The differential effects of morphine and the alpha 2-adrenoceptor agonists clonidine and dexmedetomidine on the prevention and treatment of experimental neuropathic pain.

The effect of intrathecal morphine (MO) and the alpha 2-adrenoceptor agonists clonidine (CLON) and dexmedetomidine on self-mutilation (autotomy), a behavior that may indicate the presence of neuropathic pain, has been examined in rats. In one experiment, a single dose of MO (50 micrograms), but not CLON (50 micrograms) or saline (SAL), injected 60 min before unilateral sciatic nerve section caused a significant decrease in autotomy during the 28-day observation period.

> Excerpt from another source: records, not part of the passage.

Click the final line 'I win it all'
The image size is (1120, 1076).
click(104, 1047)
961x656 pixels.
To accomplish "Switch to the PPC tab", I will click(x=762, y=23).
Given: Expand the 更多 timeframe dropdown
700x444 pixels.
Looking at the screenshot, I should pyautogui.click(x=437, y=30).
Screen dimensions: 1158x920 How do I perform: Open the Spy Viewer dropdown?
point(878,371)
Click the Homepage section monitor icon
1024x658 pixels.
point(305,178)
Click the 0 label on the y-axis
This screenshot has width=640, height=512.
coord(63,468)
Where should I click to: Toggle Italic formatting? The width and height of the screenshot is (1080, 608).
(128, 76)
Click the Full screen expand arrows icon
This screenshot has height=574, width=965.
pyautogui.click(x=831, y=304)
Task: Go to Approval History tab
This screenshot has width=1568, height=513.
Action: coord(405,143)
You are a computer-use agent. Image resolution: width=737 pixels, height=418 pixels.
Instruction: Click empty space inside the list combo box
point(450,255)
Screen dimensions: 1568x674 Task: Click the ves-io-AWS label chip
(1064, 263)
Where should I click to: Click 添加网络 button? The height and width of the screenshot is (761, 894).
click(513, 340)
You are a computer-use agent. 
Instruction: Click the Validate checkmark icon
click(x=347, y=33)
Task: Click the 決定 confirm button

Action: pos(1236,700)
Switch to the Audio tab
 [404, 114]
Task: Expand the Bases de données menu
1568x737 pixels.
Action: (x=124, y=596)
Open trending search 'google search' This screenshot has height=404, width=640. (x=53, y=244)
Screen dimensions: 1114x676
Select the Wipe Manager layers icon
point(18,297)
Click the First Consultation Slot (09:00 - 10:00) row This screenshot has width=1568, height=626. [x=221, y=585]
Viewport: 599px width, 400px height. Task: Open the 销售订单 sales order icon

In a second experiment, the same dose of MO administered 15 min after nerve section had no beneficial effect on autotomy compared to CLON or SAL. In a third experiment, MO (10 micrograms), CLON (10 micrograms), and dexmedetomidine (1 microgram), an alpha 2-agonist with higher affinity for the alpha 2-receptor than CLON, or SAL were injected intrathecally twice daily for 21 days starting 24 h after axotomy. The rats administered CLON or dexmedetomidine autotomized significantly less than those receiving MO or SAL at 14 days and 21 days after nerve section. Thus, MO, but not alpha 2-agonists, is beneficial in preventing autotomy, a possible sign of neuropathic pain after nerve injury, whereas alpha 2-agonists, but not opioids, are useful in treating such pain chronically.